Пока они болтали, Сигизмунд — все тем же обострившимся чутьем — вдруг отчетливо понял: Вика сегодня никуда не уйдет. Останется ночевать. Она и пришла для этого — чтобы остаться.
Он уже прокручивал в уме, где ее лучше положить: в “светелке” или же немудряще себе под бочок, когда она вдруг сказала:
— Не поймите меня правильно, Сигизмунд, но… можно, я у вас переночую? У Аськи кипеж еще дня на два, а мне все-таки работать надо… Я уйду завтра в девять утра.
— Да я уж понял, что вы ко мне ночевать пришли, — сказал Сигизмунд.
Он видел, что ей это было неприятно. Она чуть-чуть надулась.
— Я бы не обратилась к вам, но в городе у меня сейчас почти нет знакомых. Только Анастасия да вы…
— Ладно уж, — сказал Сигизмунд, — впишу…
— А “пацифик” у вас для интерьера? Или… исповедаете?
— По пьяни, — сознался Сигизмунд. — Чтобы бывшую супругу позлить.

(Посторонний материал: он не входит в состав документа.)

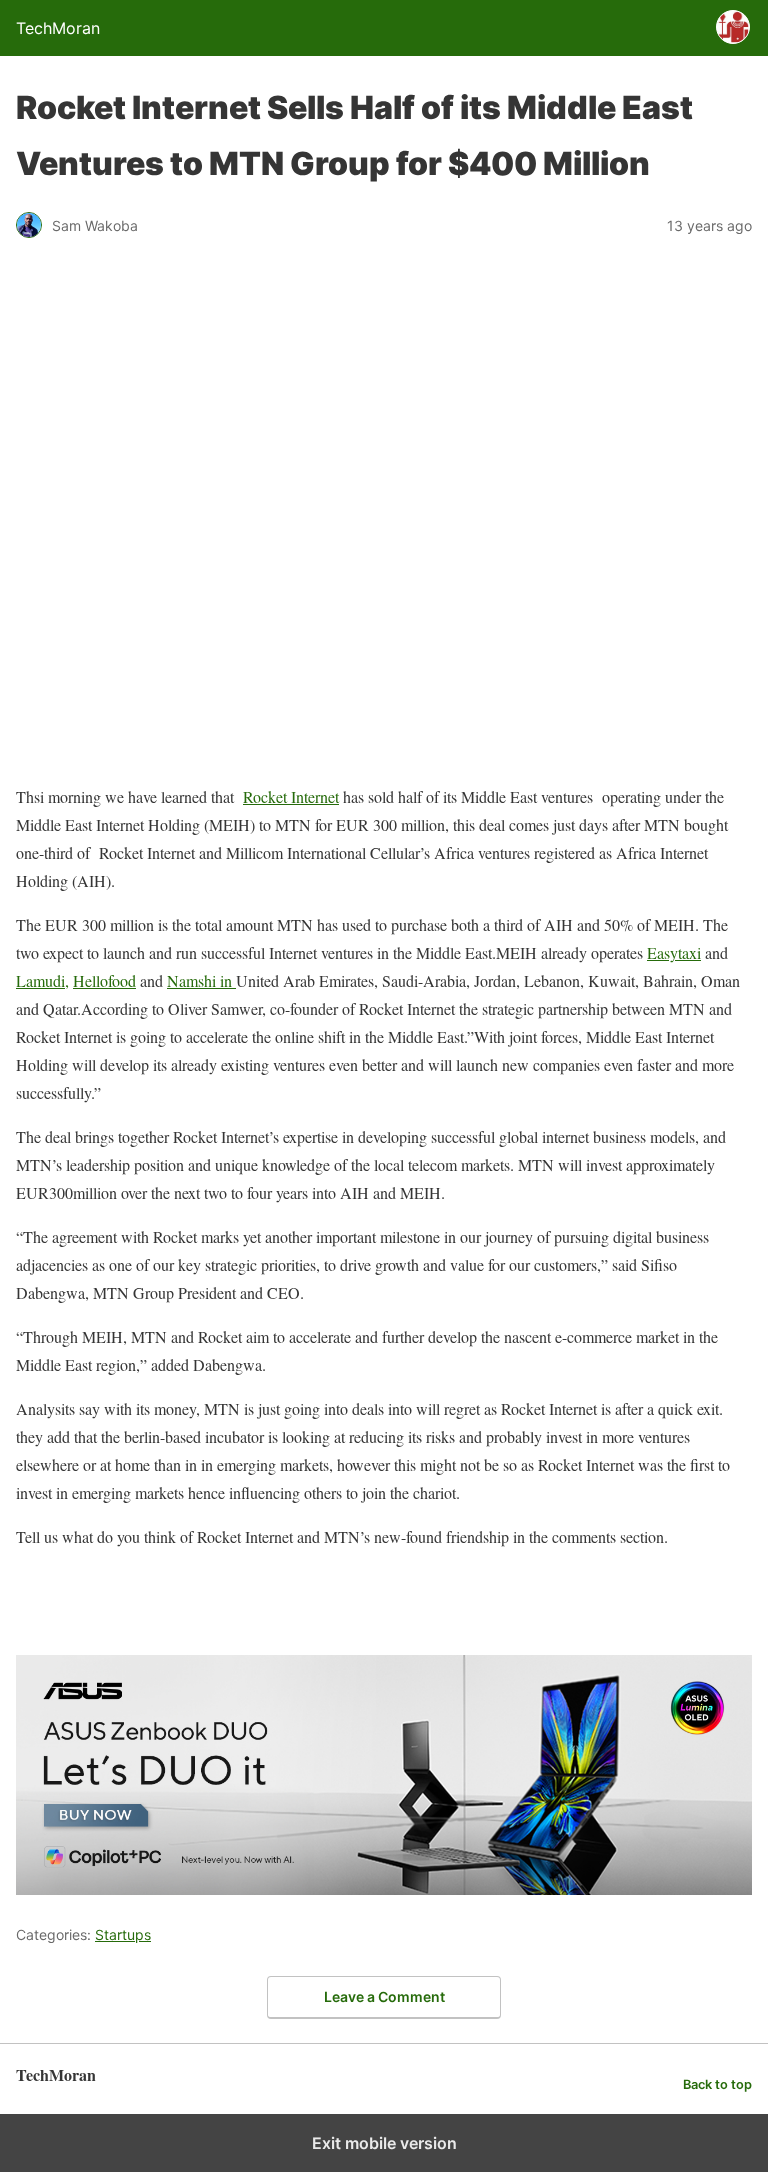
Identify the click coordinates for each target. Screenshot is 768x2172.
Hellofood (104, 980)
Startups (123, 1934)
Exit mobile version (384, 2143)
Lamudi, (42, 980)
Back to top (717, 2084)
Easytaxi (674, 952)
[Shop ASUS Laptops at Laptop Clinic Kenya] (384, 1888)
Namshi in (201, 980)
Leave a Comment (384, 1996)
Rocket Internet (291, 796)
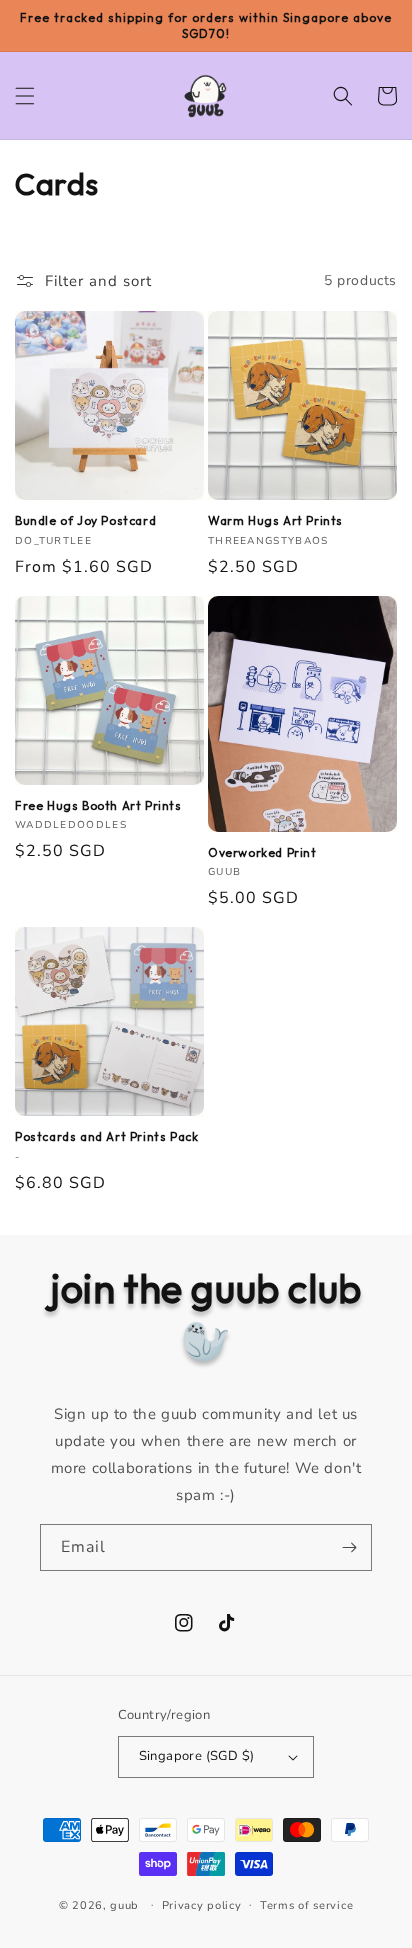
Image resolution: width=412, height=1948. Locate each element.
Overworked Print (262, 852)
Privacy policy (202, 1905)
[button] (25, 96)
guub (124, 1904)
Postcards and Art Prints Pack (106, 1136)
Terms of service (306, 1905)
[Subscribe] (349, 1547)
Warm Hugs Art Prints (275, 520)
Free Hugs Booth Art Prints (98, 805)
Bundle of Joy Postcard (85, 520)
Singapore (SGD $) (197, 1756)
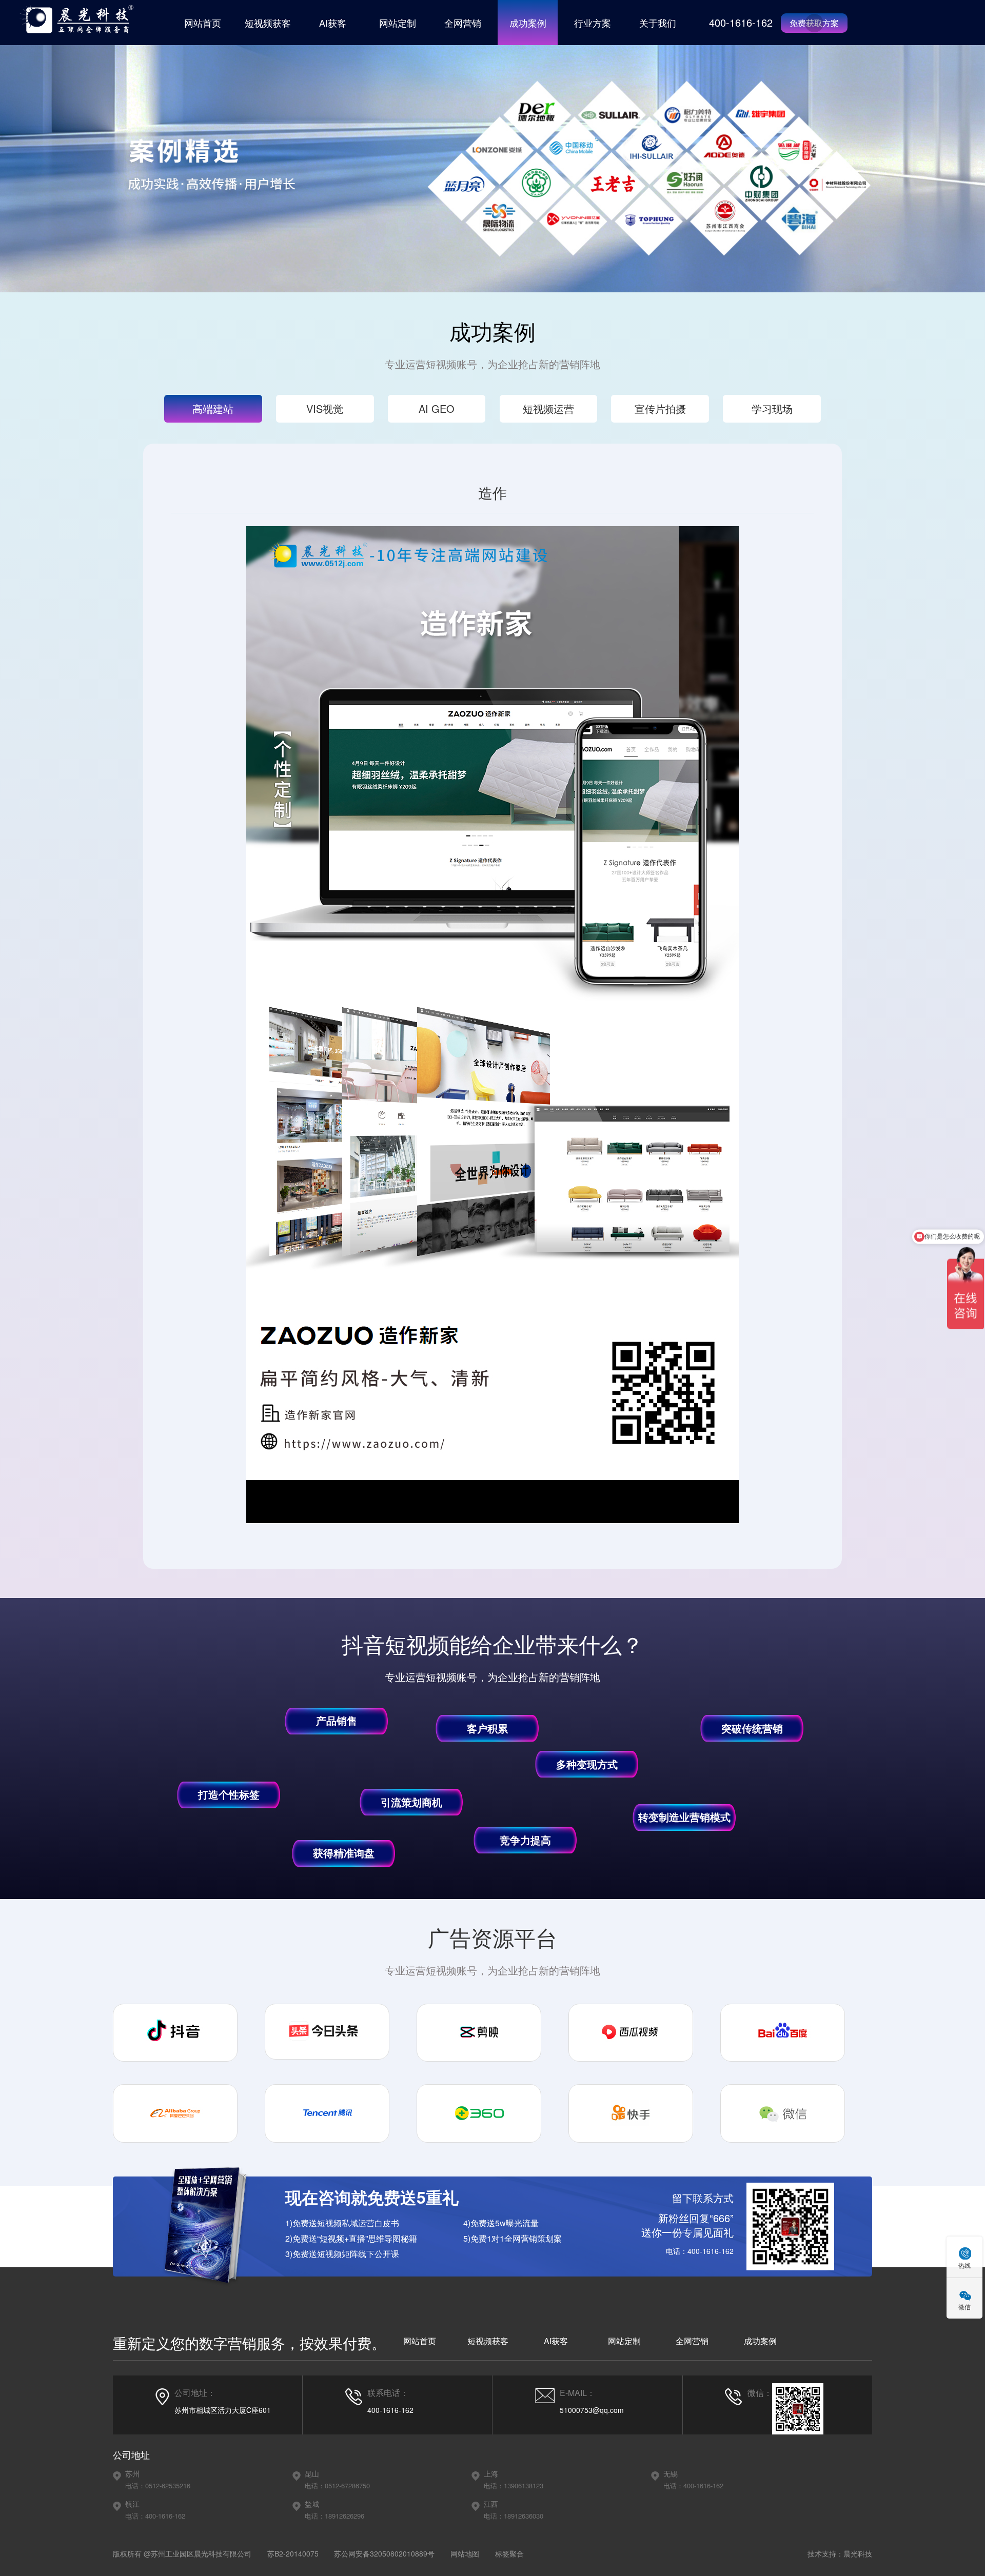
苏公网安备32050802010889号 (384, 2553)
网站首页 (202, 22)
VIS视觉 (324, 408)
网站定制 (397, 22)
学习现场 (772, 408)
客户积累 (487, 1728)
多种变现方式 (587, 1763)
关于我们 (657, 22)
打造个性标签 (229, 1794)
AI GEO (437, 408)
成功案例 (527, 22)
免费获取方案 (814, 23)
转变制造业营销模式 (684, 1816)
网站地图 (464, 2553)
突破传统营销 (752, 1728)
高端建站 (212, 408)
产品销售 (336, 1720)
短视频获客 (268, 22)
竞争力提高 (525, 1839)
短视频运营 (548, 408)
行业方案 (592, 22)
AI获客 (332, 22)
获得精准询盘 (344, 1852)
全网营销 (462, 22)
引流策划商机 (411, 1801)
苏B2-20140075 (293, 2553)
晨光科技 (857, 2553)
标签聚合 (509, 2553)
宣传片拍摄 (660, 408)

— Да нет, это вы меня пугали. Вы просто уже забыли.
Оба засмеялись, Сигизмунд — чуть смущенно.
— А вы испугались, Вика?
— Чуть-чуть. Я ведь была без шокера.
Сигизмунд вдруг схватил ее за руку и пристально посмотрел ей в глаза. Решение все-таки созрело. Где-то в глубинах, минуя верхние слои сознания.
Вика слегка отшатнулась.
— Вы что?..
— Идемте! — сказал он сквозь зубы. — Идемте же. Я вам что-то покажу. Важное.

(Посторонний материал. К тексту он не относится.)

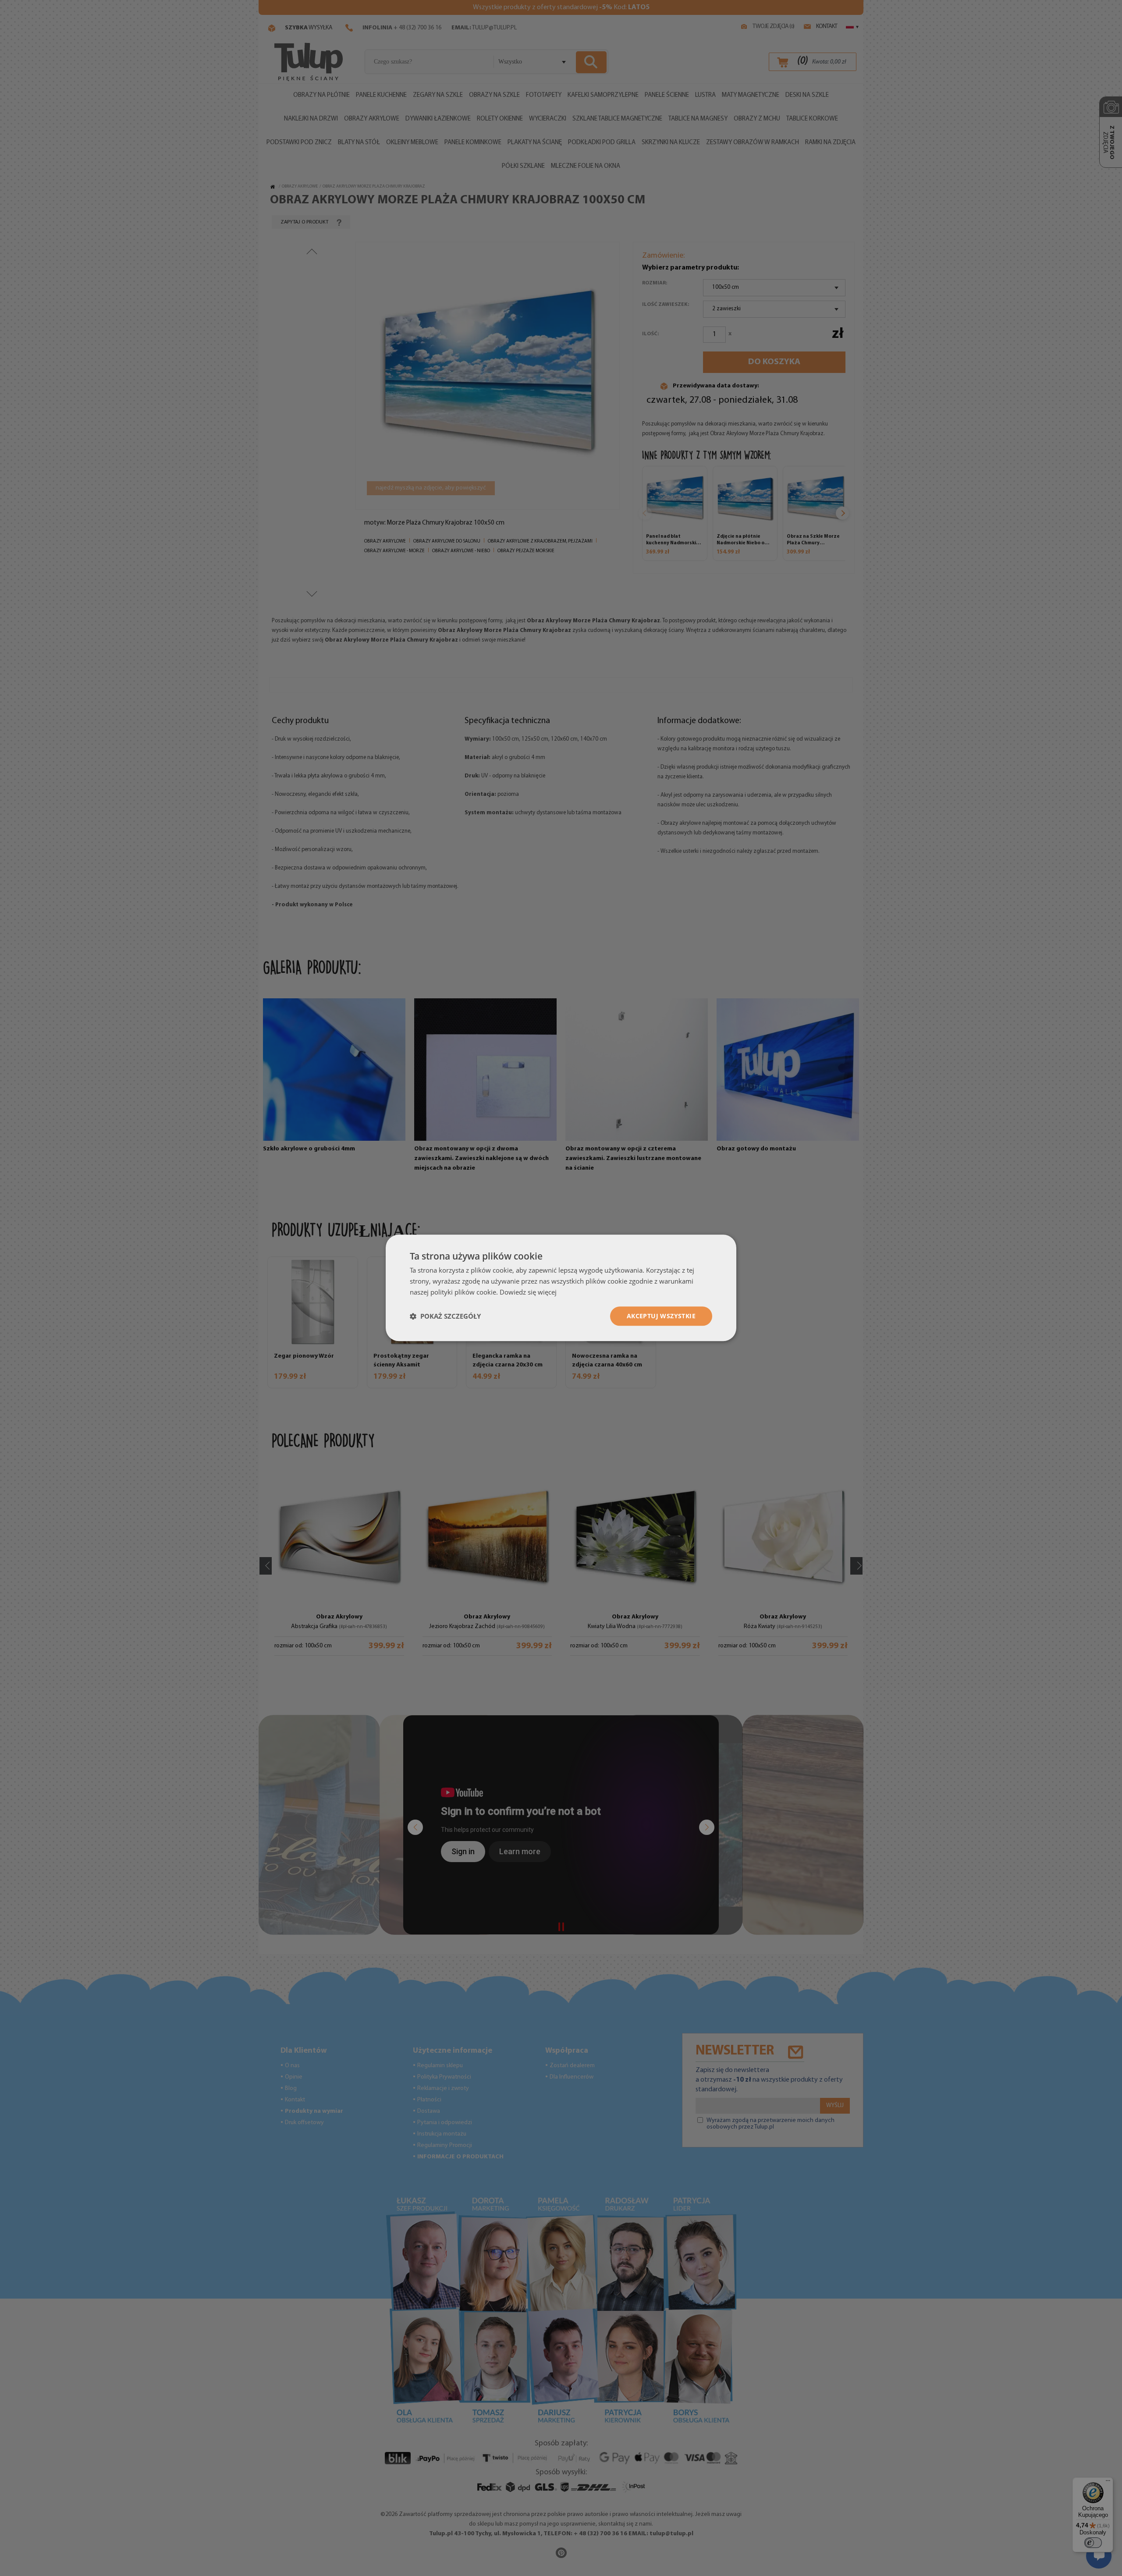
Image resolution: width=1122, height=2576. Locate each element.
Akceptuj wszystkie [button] (661, 1316)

Сигизмунд даже не ожидал, что эта видеозапись ударит его так больно. Он мгновенно забыл о Вике, о последствиях, которые мог иметь его достаточно рискованный шаг. Он даже о золотой луннице забыл. Лантхильда была рядом — казалось, стоит только протянуть руку… Он с трудом сдерживался, чтобы не окликнуть ее. Вспомнил, как она сама, просматривая эту запись, пыталась вступать с видеоизображением в какие-то переговоры…
Временами это становилось почти невыносимо. Лантхильда бродила по кухне, читала нотации кобелю, трепалась по озо… Какой бес его дернул снимать ее? Неужели он уже тогда знал, что она исчезнет?
Потом Лантхильда начала петь. Рядом с Сигизмундом вдруг судорожно перевела дыхание Вика. Он покосился на нее — Вика сидела напряженная, с распахнутыми глазами. Так и влезла бы в телевизор.
Потом изображение прервалось. Секунд тридцать на экране “шел снег”. Затем показались сидящие в обнимку Сигизмунд с Лантхильдой. На Лантхильде была лунница.
Глядя на экран, Сигизмунд неожиданно для себя отметил: каким он, оказывается, был тогда счастливым, сияющим, как молодожен, блин! Сейчас… Да. Сигизмунд-экранный раскрыл рот и, глупо ухмыляясь, произнес:
— Вы видите перед собой, дорогие зрители, спятившего Моржа Сигизмунда Борисовича, генерального директора фирмы “Морена”…
Сигизмунд нажал на “стоп”. Вика вздрогнула, как от удара.
— А дальше?
— Дальше неинтересно.
— Пожалуйста! — взмолилась она так истово, что он сунул ей оготиви, а сам ушел на кухню — курить.
Минут через двадцать Вика бочком вошла на кухню. Вид у нее был смущенный и виноватый. Зачем-то протянула Сигизмунду оготиви.